__Extracted material__:
============================================================

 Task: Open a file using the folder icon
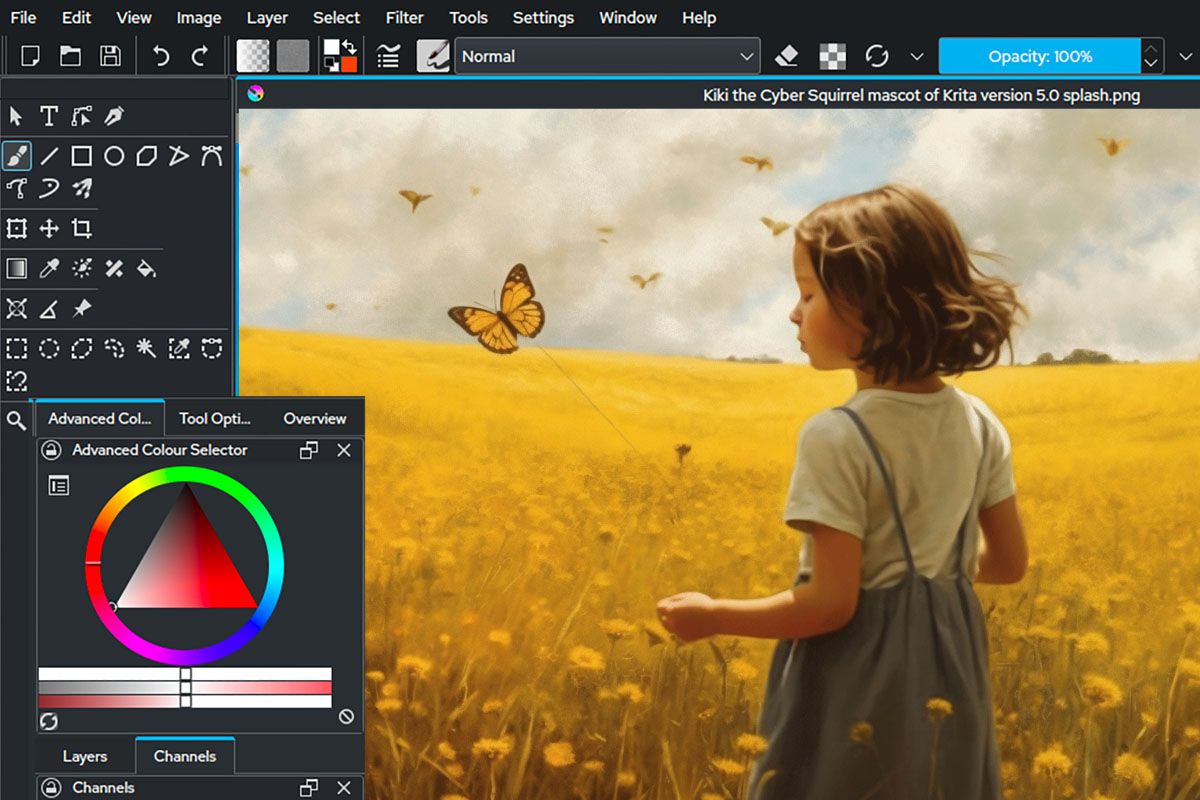coord(70,56)
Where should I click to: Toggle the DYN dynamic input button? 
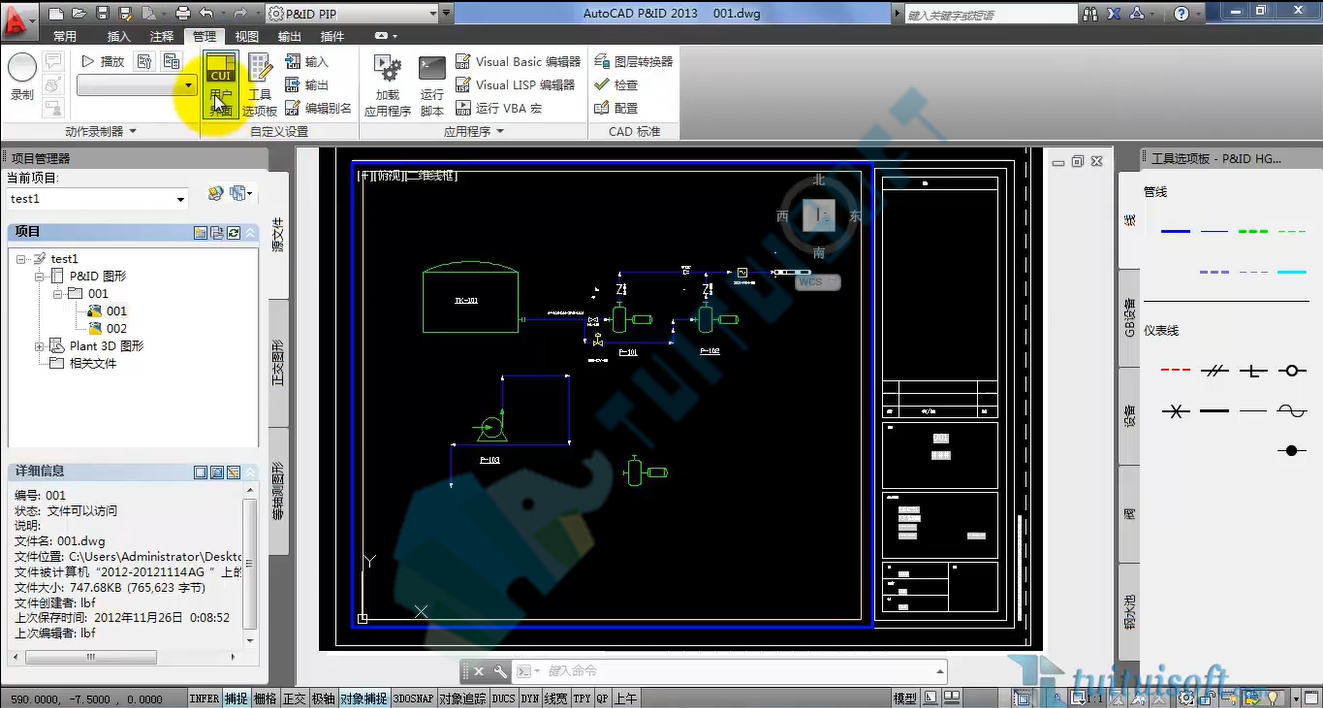(x=530, y=698)
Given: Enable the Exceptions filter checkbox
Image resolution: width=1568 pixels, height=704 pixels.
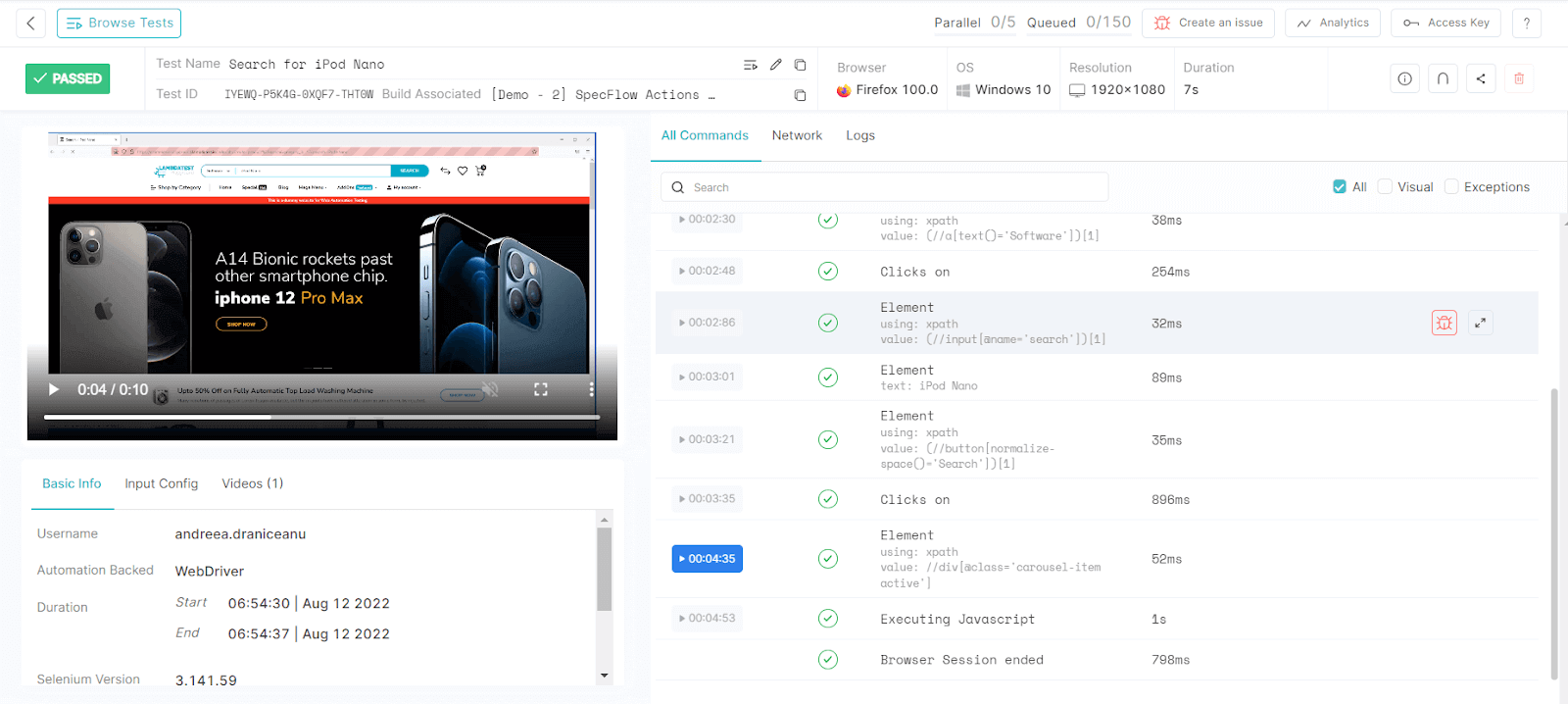Looking at the screenshot, I should (x=1451, y=187).
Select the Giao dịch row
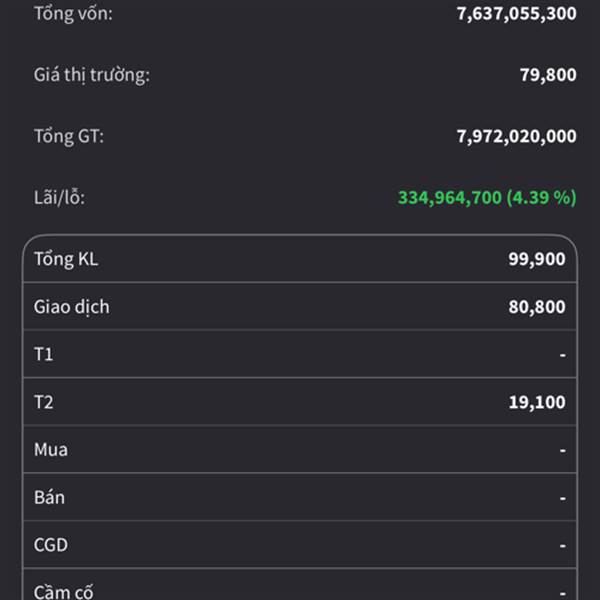The height and width of the screenshot is (600, 600). click(300, 307)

============================================================

Copy each of the rows above word for word, leaving out the pictures.

__The completed task__:
 Task: Open a file using the folder icon
coord(70,56)
Where should I click to: Toggle the DYN dynamic input button? 
(x=530, y=698)
Given: Enable the Exceptions filter checkbox
Image resolution: width=1568 pixels, height=704 pixels.
Looking at the screenshot, I should (x=1451, y=187).
Select the Giao dịch row
The height and width of the screenshot is (600, 600). click(300, 307)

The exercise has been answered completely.